Shipbuilding: Dead calm
Vessel demand: Facing headwinds
The global shipbuilding industry should remain under pressure due to
frozen liquidity, the prolonged economic slowdown and a daunting 35%
growth in the global fleet through 2012 (based on the global orderbook).
While vessel prices having already declined 16% from their peak, we
forecast orders to plunge another 60% y-y in 2009 and to remain flat in
2010. With the two fundamental share price drivers – order volumes and
pricing – in free-fall, expect the Korean shipbuilding sector to remain
turbulent throughout 2009.
Cash flows: Under siege
Not only is the industry cycle stuck in a prolonged trough, frozen liquidity
has added new layers of risk in the form of order cancellations, payment
deferrals and delayed deliveries, which impair cash flows, deteriorate
financial stability and may result in staggering losses on forex hedge
contracts. Dwindling net cash positions could result in an estimated
KRW1.0t-1.5t in debt raising to replenish insufficient working capital due
to: 1) potential payment deferrals on existing orders to prevent buyer
default or cancellation; and 2) the absence of initial payments from nonexistent
new order flows.
Earnings revisions
Shipbuilders can enjoy solid earnings in 2009 and 2010 as near term
deliveries are unlikely to be cancelled. Revenue growth is sustainable as
output volumes expand in line with delivery schedules and operating
profitability remains robust due to improving product mix, higher priced
orders and improving cost structure. Our earnings reduction is focused
more on decline in 2011 as a result of this year’s dismal environment
and is reflected in a low average EPS CAGR of only 9%.
Valuations
Despite being highlighted for visibly steady near-term earnings and
rising 83% from the 4Q08 trough, we maintain a cautious stance on the
Korean shipbuilding sector and downgrade ratings on the big three
shipyards to REDUCE with new TPs based on 45% discount to implied
2009E P/BV based on ROE to COE comparisons. Given sector volatility
we recommend taking advantage of short-term trading opportunities.

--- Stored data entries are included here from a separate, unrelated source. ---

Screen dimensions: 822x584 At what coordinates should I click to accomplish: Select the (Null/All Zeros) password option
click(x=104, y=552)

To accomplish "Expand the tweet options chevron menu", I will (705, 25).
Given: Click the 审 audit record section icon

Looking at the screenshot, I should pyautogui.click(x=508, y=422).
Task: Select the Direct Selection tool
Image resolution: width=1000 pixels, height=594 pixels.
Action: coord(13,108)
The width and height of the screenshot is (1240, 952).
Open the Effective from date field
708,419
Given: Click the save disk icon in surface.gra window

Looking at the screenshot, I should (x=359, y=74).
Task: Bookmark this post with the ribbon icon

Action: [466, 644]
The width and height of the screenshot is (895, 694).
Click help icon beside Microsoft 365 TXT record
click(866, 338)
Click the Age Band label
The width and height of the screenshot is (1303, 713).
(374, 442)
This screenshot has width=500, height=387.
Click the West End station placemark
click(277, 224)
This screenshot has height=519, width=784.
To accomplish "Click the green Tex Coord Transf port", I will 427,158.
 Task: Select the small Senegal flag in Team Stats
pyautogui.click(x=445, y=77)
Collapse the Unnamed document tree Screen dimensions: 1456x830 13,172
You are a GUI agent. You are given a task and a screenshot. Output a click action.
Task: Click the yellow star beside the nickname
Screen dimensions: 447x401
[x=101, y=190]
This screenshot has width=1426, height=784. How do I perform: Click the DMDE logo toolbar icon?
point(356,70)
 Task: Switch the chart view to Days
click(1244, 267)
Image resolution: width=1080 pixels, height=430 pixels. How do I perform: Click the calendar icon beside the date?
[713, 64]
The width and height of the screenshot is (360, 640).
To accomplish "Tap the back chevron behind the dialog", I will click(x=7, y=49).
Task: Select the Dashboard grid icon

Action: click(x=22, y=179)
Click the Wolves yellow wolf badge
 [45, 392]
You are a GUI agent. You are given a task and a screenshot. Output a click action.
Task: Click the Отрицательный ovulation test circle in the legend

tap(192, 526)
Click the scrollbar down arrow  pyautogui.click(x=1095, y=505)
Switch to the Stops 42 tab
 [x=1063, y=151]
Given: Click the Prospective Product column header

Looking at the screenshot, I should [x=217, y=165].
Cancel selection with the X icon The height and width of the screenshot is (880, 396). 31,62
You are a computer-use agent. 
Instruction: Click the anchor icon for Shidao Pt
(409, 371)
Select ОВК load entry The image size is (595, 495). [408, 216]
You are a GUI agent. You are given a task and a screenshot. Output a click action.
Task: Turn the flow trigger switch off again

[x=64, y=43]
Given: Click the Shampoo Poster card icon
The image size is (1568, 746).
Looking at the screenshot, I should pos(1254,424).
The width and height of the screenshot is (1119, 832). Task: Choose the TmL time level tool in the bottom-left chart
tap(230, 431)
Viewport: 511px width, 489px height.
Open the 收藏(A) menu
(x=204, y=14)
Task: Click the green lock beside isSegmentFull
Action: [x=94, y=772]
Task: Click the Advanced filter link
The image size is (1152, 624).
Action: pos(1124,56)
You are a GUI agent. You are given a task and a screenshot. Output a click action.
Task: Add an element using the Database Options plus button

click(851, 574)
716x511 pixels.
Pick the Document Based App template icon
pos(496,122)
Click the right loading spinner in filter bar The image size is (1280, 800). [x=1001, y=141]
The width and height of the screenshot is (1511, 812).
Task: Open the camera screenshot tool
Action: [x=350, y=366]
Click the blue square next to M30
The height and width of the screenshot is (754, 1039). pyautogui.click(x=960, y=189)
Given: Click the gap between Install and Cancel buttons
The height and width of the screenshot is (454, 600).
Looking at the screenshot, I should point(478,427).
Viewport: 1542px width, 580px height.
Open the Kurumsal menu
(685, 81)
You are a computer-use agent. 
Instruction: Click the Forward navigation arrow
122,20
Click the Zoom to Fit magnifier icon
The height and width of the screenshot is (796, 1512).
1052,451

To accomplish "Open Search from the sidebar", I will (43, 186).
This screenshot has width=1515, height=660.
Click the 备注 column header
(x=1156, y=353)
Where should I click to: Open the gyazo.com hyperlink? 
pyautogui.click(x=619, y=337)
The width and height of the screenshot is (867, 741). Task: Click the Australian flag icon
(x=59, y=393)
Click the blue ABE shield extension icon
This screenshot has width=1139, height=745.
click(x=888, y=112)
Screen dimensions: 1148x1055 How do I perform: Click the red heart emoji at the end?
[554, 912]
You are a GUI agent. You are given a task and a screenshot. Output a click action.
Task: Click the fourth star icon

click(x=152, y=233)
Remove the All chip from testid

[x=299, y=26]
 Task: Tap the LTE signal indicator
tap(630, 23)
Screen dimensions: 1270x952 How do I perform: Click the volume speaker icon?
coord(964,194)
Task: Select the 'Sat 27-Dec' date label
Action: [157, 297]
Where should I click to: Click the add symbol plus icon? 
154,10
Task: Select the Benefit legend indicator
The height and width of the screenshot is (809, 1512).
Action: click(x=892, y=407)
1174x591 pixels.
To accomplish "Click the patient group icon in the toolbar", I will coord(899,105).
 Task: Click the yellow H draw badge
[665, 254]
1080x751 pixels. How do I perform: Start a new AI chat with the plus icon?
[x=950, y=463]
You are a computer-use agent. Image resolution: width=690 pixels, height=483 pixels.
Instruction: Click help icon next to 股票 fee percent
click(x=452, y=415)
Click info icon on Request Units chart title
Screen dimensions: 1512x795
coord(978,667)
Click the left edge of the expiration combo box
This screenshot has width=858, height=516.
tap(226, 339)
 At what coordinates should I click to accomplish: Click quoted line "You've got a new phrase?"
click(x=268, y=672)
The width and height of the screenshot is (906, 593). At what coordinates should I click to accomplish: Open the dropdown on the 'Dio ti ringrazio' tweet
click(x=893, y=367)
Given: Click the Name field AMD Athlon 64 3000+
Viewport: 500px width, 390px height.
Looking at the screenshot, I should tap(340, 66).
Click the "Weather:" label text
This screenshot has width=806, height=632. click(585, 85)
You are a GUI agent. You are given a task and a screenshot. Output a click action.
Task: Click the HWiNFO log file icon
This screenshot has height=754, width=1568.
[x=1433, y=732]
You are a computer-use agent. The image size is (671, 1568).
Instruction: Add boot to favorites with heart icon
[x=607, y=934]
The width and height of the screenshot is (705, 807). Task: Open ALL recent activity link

Vessel demand: Facing headwinds
The global shipbuilding industry should remain under pressure this year due to frozen
liquidity and the global economic slowdown. New vessel order demand has been
paralyzed by a lack of available ship financing and daunting fleet growth statistics
based on the global orderbook, in the face of expectations for sluggish maritime trade
volumes. Despite a 47% y-y plunge in global new vessel orders to 91m GT in 2008,
with demand halting in August, the global orderbook stood at 367m GT, equal to 44%
of the 832m GT global fleet, at the end of last year.
Based on the size of the global orderbook, the world fleet is set to expand by 35%
through 2012. This includes estimates for as much as 79m GT in demolitions over the
next four years. To make matters worse, Clarkson Research Studies forecasts the rate
of vessel fleet growth to be the highest at 10% in 2009. While shipping companies
make capex decisions based on expectations for long-term growth in maritime trade,
the lack of visibility on the duration of this global recession and the amount of time
needed for the market to digest the impending deluge of vessel deliveries should
continue to depress demand for the time being.